In a press conference today, after the announcement of the annual budget, Finance Adviser Abdul Hafeez Shaikh confidently defended the government’s viewpoint to increase the average tax rate. He supported his views with the argument that Pakistan is one of the lowest countries which have an average tax rate of 11% to 12%, which is definitely not a wise number.
He said that “If we have to offend some people for this (increasing tax rate), then we are ready to do it,”

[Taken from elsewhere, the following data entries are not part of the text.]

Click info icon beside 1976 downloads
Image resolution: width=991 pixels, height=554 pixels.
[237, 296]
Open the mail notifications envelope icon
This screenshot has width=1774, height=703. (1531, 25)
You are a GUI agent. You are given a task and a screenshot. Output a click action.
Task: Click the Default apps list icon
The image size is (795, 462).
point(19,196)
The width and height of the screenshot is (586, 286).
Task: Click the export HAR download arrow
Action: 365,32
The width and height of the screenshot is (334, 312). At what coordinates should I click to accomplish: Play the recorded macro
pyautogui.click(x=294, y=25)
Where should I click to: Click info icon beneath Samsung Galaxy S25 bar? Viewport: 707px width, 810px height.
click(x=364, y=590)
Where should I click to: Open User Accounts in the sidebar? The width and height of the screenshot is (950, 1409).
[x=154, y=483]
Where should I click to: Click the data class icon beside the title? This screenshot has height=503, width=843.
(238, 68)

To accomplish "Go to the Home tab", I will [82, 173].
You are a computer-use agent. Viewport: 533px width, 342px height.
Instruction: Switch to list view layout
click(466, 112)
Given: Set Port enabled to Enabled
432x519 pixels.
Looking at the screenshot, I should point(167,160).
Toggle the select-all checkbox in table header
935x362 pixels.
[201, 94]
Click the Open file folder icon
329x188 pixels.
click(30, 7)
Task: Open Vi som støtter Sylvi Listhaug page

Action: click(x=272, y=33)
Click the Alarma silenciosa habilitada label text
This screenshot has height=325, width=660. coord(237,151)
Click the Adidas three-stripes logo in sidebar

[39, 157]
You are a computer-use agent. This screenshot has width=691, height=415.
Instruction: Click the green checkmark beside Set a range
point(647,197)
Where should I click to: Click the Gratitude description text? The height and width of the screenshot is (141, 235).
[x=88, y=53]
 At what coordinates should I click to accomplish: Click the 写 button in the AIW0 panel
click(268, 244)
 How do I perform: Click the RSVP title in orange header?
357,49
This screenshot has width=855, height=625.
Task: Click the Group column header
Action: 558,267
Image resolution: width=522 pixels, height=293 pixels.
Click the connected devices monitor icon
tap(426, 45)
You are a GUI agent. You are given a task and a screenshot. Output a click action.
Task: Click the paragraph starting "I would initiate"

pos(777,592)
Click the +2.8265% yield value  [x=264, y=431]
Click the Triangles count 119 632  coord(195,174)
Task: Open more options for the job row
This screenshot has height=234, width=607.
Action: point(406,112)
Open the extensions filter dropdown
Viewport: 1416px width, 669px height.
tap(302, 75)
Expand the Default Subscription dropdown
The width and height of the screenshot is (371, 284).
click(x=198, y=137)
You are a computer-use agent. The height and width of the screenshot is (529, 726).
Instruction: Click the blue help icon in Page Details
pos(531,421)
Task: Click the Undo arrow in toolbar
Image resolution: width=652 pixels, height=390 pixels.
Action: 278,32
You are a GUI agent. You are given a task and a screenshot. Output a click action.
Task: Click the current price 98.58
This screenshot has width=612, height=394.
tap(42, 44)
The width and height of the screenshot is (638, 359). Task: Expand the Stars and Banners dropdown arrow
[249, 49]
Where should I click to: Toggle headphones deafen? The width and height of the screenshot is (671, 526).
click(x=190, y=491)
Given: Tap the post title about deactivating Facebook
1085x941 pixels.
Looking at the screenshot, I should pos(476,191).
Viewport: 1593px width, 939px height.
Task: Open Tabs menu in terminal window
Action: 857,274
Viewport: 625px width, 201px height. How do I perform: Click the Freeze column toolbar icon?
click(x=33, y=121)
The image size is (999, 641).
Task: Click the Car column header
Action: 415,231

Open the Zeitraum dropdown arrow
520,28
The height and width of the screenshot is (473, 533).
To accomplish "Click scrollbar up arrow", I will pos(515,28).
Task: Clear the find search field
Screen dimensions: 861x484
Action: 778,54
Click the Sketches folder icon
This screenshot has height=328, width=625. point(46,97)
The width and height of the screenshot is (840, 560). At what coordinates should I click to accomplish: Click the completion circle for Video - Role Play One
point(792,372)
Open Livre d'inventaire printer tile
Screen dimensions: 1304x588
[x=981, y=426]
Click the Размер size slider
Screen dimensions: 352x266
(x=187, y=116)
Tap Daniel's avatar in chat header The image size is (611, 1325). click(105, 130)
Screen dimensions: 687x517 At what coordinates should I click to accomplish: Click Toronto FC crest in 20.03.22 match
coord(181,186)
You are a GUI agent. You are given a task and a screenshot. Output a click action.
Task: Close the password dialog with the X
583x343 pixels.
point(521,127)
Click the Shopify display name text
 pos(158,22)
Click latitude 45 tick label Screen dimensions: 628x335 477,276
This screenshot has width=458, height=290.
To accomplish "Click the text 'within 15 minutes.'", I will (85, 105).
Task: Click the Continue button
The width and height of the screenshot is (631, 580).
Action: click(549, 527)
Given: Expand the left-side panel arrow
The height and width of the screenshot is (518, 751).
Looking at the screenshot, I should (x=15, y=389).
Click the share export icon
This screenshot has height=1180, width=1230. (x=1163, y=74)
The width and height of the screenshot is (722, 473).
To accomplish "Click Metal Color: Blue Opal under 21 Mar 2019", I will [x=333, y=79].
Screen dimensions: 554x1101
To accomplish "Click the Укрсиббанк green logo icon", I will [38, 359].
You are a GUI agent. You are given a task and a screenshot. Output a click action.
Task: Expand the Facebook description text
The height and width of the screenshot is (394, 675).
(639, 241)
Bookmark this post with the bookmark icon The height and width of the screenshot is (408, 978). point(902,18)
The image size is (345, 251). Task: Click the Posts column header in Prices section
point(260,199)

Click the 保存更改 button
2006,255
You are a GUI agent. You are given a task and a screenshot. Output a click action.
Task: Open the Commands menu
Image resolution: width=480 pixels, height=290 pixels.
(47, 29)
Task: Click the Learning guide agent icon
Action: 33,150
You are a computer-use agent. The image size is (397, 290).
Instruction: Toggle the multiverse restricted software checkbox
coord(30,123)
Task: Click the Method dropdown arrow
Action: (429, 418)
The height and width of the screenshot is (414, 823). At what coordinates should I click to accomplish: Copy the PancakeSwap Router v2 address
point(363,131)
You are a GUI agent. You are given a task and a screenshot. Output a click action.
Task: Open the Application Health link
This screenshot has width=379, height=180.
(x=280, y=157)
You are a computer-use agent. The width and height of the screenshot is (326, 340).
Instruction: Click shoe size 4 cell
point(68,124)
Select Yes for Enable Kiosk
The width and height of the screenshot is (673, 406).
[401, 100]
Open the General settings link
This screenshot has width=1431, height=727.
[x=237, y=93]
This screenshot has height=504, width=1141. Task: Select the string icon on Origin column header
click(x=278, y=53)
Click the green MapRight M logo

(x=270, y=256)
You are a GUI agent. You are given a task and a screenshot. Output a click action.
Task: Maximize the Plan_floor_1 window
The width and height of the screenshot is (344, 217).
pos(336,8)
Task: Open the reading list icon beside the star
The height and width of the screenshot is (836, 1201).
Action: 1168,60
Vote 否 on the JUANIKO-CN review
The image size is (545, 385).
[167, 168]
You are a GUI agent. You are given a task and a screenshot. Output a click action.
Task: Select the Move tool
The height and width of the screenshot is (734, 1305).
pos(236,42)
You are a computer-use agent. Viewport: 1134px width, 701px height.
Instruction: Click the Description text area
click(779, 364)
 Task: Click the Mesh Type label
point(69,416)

While commenting on the giant tax target set at Rs.5,500 billion, he said that “This is not an easy target for us. If there are people who think that this target is not achievable, they won’t be entirely wrong given FBR’s performance in the past. But this is a new regime and we will try to achieve the target. The stakes for the country are so high that it cannot be business as usual. We will have to reduce our expenditures and we have to give this message to the Pakistani public that we will be at the forefront of reducing our expenses. If we are asking people to sacrifice, we will have to convince them that we are ready to make sacrifices as well”
Earlier in the budget, the government has already announced a reduction of 10% in salaries of the members of the cabinet which justifies the claims of austerity. Furthermore, the salaries of civil servants were also increased but slightly.
Sheikh emphasized that rich should be sincere with the country and by paying due taxes. Chairman FBR, Shabbar Zaidi who was also presented, commented that the government has revised the tax system to identify the less tax paying sectors. He included that high-pay individuals will likewise be incorporated into the expense base so as to expel the separation between the rich and poor.